The main objective of Self-Organized Teams is to promote self-actualization and foster the empowerment of team members. When the team members can influence the decision-making process and are allowed to adjust their workload at least at some level, they feel more responsibility for the decisions made and, thus, are more motivated to execute them.

In simple terms, a self-organizing team is one which identifies the work it needs to do or is important for the team and then manages the plan and execution on its own.
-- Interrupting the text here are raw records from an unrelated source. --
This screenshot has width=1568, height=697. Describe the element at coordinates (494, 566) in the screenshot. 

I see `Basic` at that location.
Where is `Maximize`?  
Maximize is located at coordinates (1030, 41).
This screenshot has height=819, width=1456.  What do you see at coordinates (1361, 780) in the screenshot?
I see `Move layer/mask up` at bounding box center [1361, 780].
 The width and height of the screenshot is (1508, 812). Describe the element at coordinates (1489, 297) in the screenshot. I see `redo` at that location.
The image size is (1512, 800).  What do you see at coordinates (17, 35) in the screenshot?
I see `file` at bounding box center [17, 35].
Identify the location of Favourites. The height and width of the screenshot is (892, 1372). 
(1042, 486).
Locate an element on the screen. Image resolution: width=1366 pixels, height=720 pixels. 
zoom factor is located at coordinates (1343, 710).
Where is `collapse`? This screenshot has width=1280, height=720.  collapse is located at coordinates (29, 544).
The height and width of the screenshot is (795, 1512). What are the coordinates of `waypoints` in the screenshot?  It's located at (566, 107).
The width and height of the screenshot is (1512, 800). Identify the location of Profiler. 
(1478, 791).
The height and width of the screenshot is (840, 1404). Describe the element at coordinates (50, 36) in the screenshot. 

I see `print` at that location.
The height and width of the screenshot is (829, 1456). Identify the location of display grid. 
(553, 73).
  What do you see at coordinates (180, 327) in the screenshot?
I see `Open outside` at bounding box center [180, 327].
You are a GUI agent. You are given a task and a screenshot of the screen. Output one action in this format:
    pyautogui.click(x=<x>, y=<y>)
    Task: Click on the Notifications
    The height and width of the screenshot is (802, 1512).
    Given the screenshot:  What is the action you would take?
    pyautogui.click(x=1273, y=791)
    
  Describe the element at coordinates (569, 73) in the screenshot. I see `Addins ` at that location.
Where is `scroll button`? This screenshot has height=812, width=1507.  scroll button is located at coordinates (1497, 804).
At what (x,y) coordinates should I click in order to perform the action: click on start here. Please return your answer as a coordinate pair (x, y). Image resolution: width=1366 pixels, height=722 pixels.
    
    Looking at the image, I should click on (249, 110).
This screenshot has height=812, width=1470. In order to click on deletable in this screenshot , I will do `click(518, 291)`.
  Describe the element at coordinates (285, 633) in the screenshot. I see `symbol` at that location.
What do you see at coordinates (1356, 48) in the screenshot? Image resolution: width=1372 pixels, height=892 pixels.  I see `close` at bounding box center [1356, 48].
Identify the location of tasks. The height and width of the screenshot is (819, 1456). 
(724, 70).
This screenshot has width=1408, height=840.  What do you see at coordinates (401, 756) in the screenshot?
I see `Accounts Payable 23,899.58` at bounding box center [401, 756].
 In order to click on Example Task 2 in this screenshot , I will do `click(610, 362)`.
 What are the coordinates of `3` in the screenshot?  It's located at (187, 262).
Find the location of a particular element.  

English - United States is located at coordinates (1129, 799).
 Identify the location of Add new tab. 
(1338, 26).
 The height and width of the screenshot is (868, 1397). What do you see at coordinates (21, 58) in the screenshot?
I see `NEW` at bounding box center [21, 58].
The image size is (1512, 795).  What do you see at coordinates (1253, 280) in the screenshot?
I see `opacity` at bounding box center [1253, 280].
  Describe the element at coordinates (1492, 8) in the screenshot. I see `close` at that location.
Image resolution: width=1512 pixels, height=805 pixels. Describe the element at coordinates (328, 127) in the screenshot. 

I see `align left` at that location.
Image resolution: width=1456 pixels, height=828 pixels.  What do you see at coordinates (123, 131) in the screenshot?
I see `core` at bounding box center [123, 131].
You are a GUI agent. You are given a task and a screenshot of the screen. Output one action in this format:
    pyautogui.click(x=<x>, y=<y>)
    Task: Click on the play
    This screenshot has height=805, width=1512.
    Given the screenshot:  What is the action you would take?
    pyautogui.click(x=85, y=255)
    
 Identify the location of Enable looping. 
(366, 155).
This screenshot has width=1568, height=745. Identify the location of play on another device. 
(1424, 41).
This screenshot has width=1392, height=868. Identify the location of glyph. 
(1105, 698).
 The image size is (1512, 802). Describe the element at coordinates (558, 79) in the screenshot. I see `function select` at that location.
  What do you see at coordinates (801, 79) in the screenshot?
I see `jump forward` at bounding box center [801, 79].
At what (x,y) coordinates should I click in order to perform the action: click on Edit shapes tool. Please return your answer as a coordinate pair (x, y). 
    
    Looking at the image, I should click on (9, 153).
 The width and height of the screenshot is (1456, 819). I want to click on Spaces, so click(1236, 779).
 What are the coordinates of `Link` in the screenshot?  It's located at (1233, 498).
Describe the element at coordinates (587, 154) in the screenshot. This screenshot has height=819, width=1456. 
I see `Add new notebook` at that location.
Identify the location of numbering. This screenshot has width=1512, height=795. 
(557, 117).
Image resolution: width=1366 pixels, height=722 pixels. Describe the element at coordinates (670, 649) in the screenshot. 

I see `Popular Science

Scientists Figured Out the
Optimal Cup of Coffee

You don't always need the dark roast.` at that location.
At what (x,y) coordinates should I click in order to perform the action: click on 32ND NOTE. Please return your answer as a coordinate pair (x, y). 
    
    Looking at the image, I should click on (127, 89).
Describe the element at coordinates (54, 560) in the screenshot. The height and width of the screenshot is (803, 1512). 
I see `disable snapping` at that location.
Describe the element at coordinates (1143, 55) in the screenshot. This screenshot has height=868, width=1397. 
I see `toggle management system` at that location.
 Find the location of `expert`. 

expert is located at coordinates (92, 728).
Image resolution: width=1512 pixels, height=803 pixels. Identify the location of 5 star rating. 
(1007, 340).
Such a team asks for what it needs to realize its goals – competency building, resources, tools – or anything else which can make it faster and better suited to meet its customer needs.

Here is what distinguishes a self-organizing team:

  1. A self-organizing team invests time in understanding each other and being sensitive to each other’s perspective
  2. Communication and collaboration are fostered from within the team
  3. Competency building is highlighted from within the team
  4. The team demonstrates a strong sense of ownership for everything – each team-member volunteers to take work and not wait for being assigned
  5. The team is ready to let go of individual egos and work towards team goals
How to Build Self-Organized Teams

Self-organizing teams require careful strategic thought – this is not an outcome of a random or a by-chance endeavor.

  1. Vision and Goals: Focus on the business priorities, broad vision, overall goals – share these with the team early and often – communicate periodically
  2. The whole team: Involve the team – brainstorm often – you will always be positively surprised at the plethora of ideas you receive from the team and this will also give the team a sense of mastery
  3. Team Formation: Management needs to exercise subtle control over team formation by ensuring that the required skills are adequately represented on the team
  4. Trust: Trust the team to play their role well – especially once the team has been carefully formed with all relevant due-diligence
  5. Diversity: Encourage heterogeneity – encourage diversity of thought and ideas
  6. Training – Coaching – Mentoring: In the journey towards self-organization, team and team members might still need some guidance – investing in providing this guidance will go a long way for organizations
  7. Macro-Manage: Allow the team to identify “how” they would like to meet their goals – never micro-manage
  8. Outcomes: Never measure “productivity” – this is a killer for motivation and easy to game – measure outcome instead
  9. Manage the system: Partner with the team on analyzing and resolving systemic challenges – these will help the team become faster
  10. Encourage innovation: Foster innovation, foster creativity – encourage the team to come with process and product innovation ideas
  11. Apples and Oranges: Do not compare apple and oranges – not every team will self-organize the same way – look at the outcomes and let the teams figure out the how
  12. Retain a working team: Strive to keep the winning combination together

With the pace of product development and the all-over disruption, self-organization seems to be the need of the hour. For sure, this requires guidance and careful strategic direction – but given the conducive system, it is possible to nurture self-organizing teams.